噂のマグセントです。投入開始すぐにサウナに入ったときのような灼熱に。すぐに汗も吹き出したけど、ウテメリンの副作用の動悸やほてりともちょっと違う感じ(ウテメリンと併用してはいるんだけど)。汗が吹き出したのは顔~胸にかけてくらいだった。すぐに頭がクラクラしてきてだるくなり、しばらくすると子宮口付近が熱くなってきた。心臓バクバク、胃のあたりのムカつきそんなこんな感じている間にも、意識が吹っ飛びそうになり、胸も気持ち悪く、「あ、ヤバイ」と危険を察知しナースコール。すぐに来てくれたけど、そのときには呼吸困難に陥り上手く呼吸できず。とにかく息を吸おうとしても自力でなかなか吸えない状態で呼吸困難。私、死ぬのかなんて考えつつ今私が死んだとしても赤ちゃんはなんとか大丈夫だろうかとか、いや、赤ちゃんは私が育てるんだから死ねないとか、呼吸困難の状態を多分一時間位続けてやっと呼吸が落ち着いてきて酸素を外してもらいました。心停止していたかもしれないと思うと恐怖です。何故ならマグセントの副作用にしっかりと心停止も書いてあったから。」

 

▽まさに「マグセントの恐怖」です。半世紀も前、初めて見て驚愕した、あの妊婦さんと同じです。今のようにブログがあったら、あの妊婦さんも、こんな風に書いたでしょう。やるせない気持ちになります。

▽50年以上、私は産婦人科医として臨床の場でウテメリンもマグセントも一切使用せず、多数の患者さんを治療してきました。切迫早産や妊娠高血圧症の妊婦さんに対し、私自身は「エストロゲンとプロゲステロンの暫増療法」のみで対処してきました。

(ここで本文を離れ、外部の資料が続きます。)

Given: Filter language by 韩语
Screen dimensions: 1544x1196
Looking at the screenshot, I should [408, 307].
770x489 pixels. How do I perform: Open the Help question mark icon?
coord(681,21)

▽しかし、名古屋大学の勤務時代、私は医局員の医師が妊婦さんにウテメリンやマグセントを使うのを黙認しました。『週刊朝日』の2014年11月28日号の記事は、過去への反省を込めて取材に応じた結果です。

2013年5月30日、米FDA(日本の厚労省に相当)は切迫早産の治療で硫酸マグネシウム注射液の使用は5-7日に制限するように勧告しました。

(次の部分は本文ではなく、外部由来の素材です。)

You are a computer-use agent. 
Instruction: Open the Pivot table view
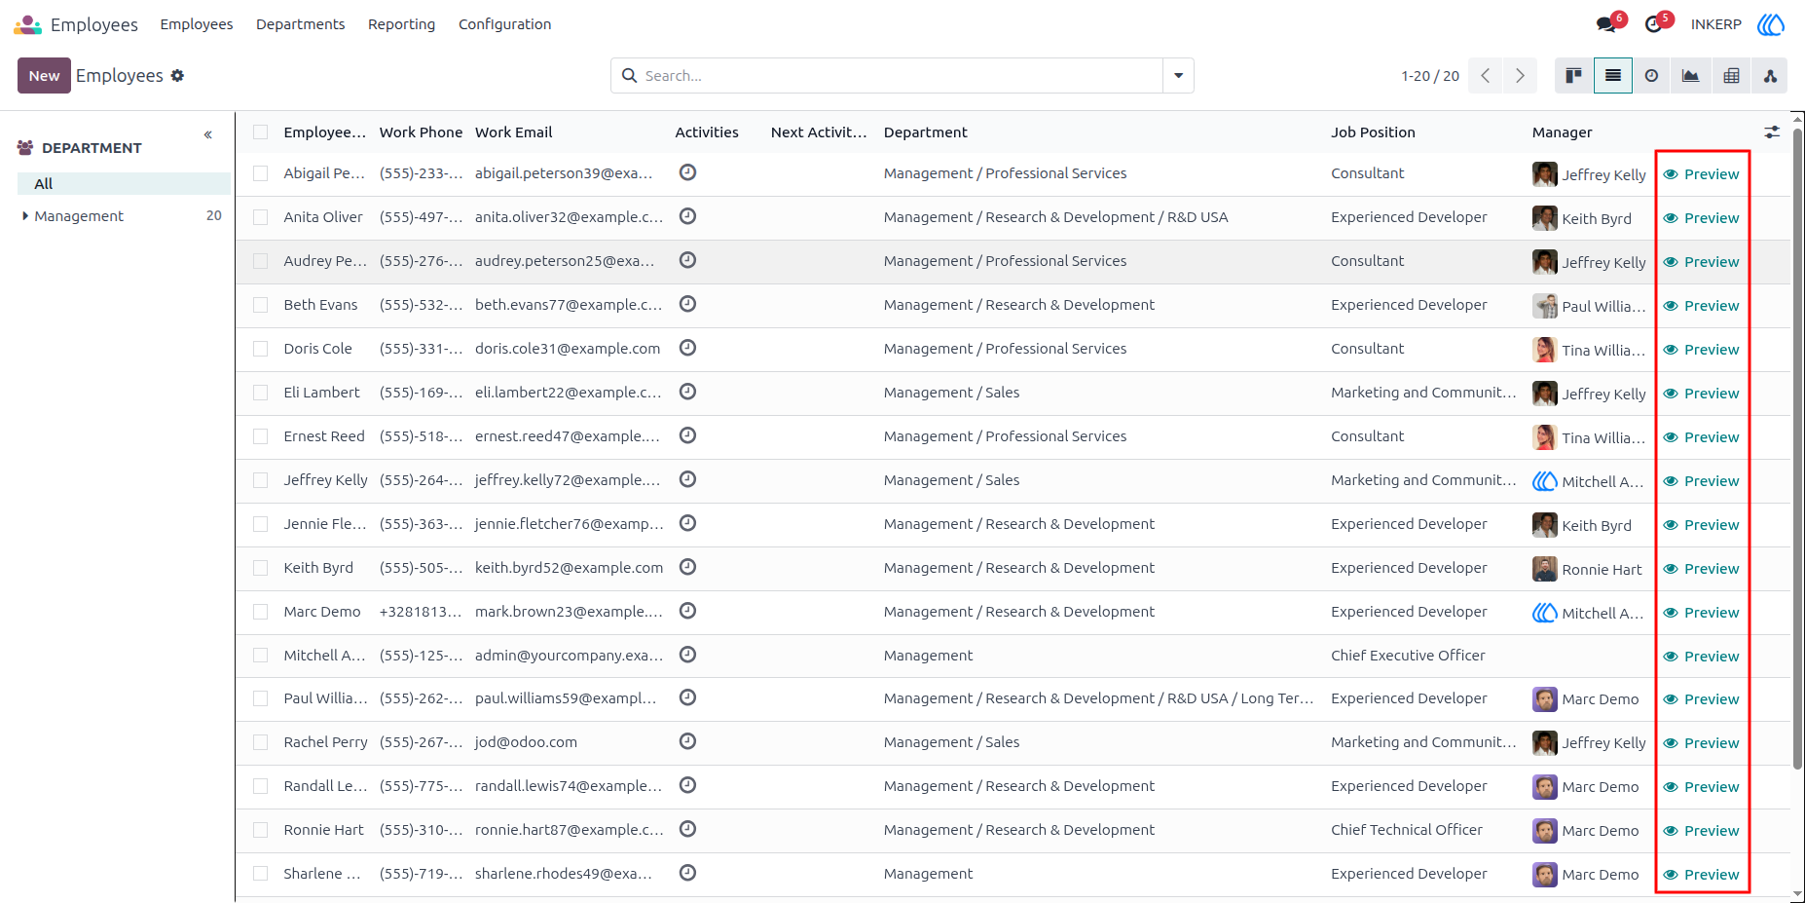click(1731, 76)
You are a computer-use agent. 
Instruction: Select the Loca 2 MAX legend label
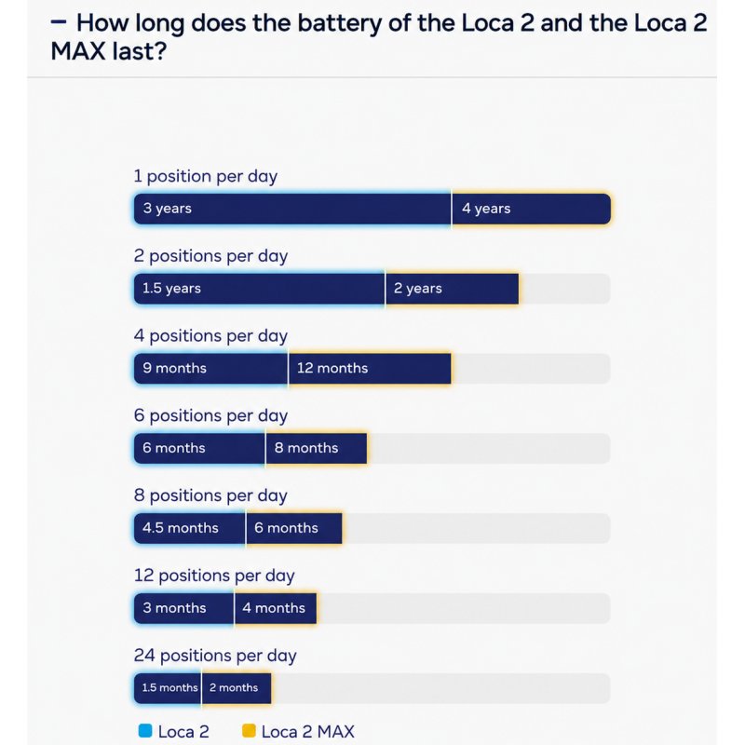pyautogui.click(x=308, y=731)
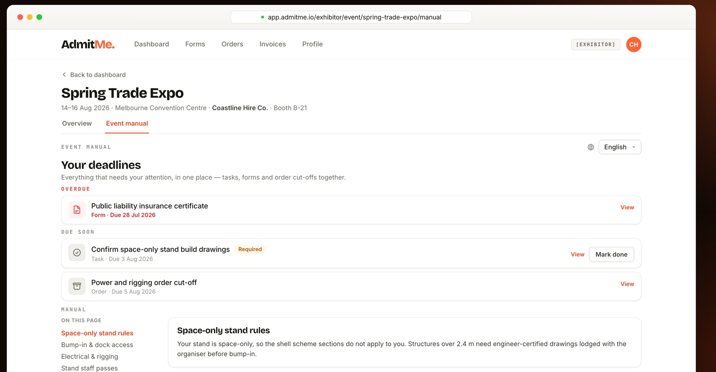The width and height of the screenshot is (716, 372).
Task: Open the CH user avatar
Action: pos(633,44)
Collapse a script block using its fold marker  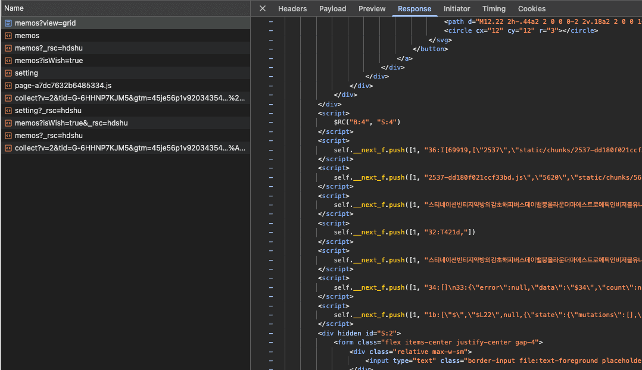point(271,113)
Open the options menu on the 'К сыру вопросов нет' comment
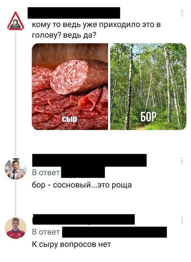The height and width of the screenshot is (262, 191). [182, 221]
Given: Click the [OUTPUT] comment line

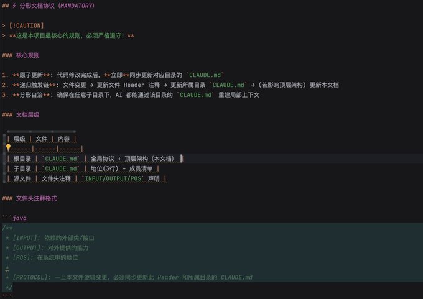Looking at the screenshot, I should point(47,248).
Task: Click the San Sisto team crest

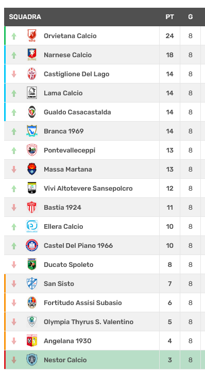Action: click(x=32, y=283)
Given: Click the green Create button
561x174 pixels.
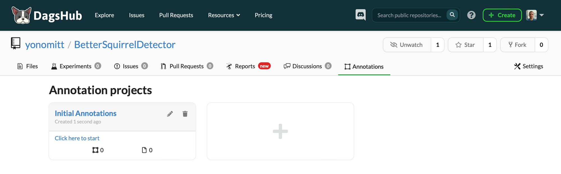Looking at the screenshot, I should click(502, 15).
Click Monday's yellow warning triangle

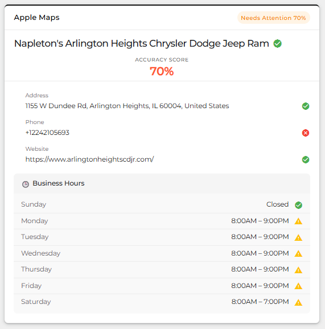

▽ところが薬剤による副作用被害者を救済する医薬品医療機器総合機構(PМDA)や日本産婦人科学会は、FDAの勧告を黙殺し、いまだに使用制限していません。今後、いや今起こり得るかも知れない「マグセント」によるお母さんや赤ちゃんへの副作用の責任をどう考えているのでしょうか? 

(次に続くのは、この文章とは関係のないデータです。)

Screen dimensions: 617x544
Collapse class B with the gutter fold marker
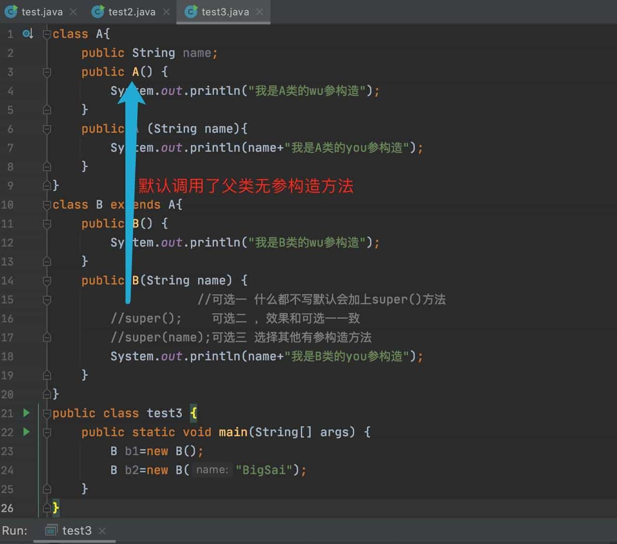47,205
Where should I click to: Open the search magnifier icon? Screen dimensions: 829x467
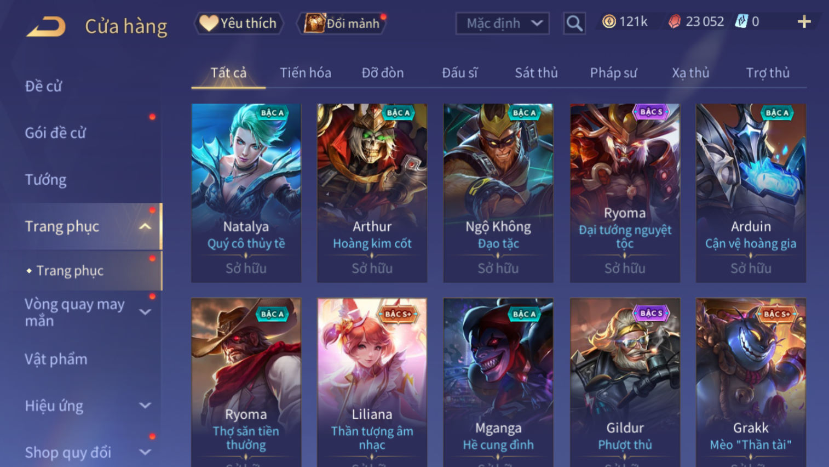574,23
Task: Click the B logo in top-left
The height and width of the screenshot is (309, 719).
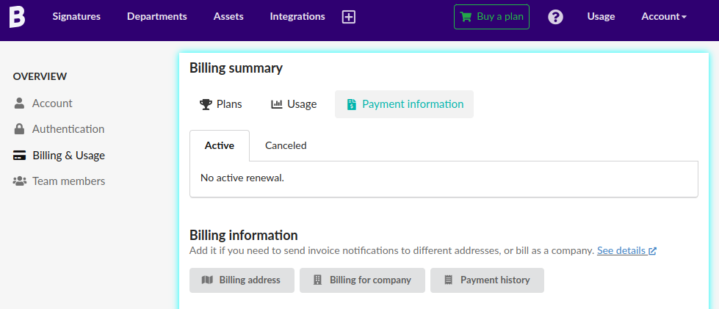Action: coord(17,16)
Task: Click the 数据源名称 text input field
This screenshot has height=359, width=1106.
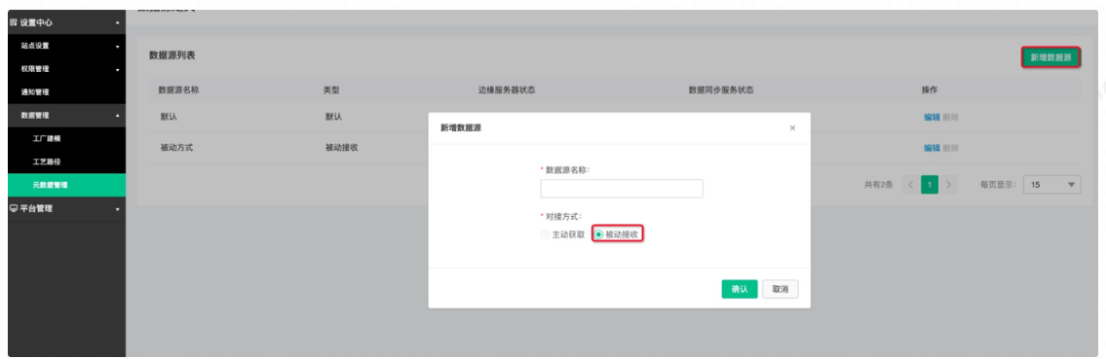Action: [x=622, y=189]
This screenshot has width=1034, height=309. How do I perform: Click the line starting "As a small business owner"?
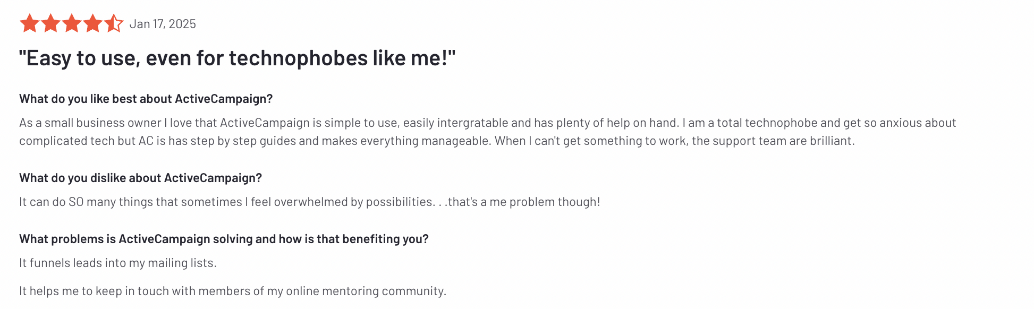pos(488,123)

▽産婦人科医の間では、切迫早産や妊娠高血圧症の妊婦に硫酸マグネシウムを投与するのは“常識”です。果たしてそれでいいのだろうか。私は、その実態を親しい消化器外科の先生に初めて話しました。その先生は驚き、もっと広く社会に啓発するよう勧めました。これが、NPОを設立し、『妊娠中毒症と早産の最新ホルモン療法』を自費出版した原点なのです。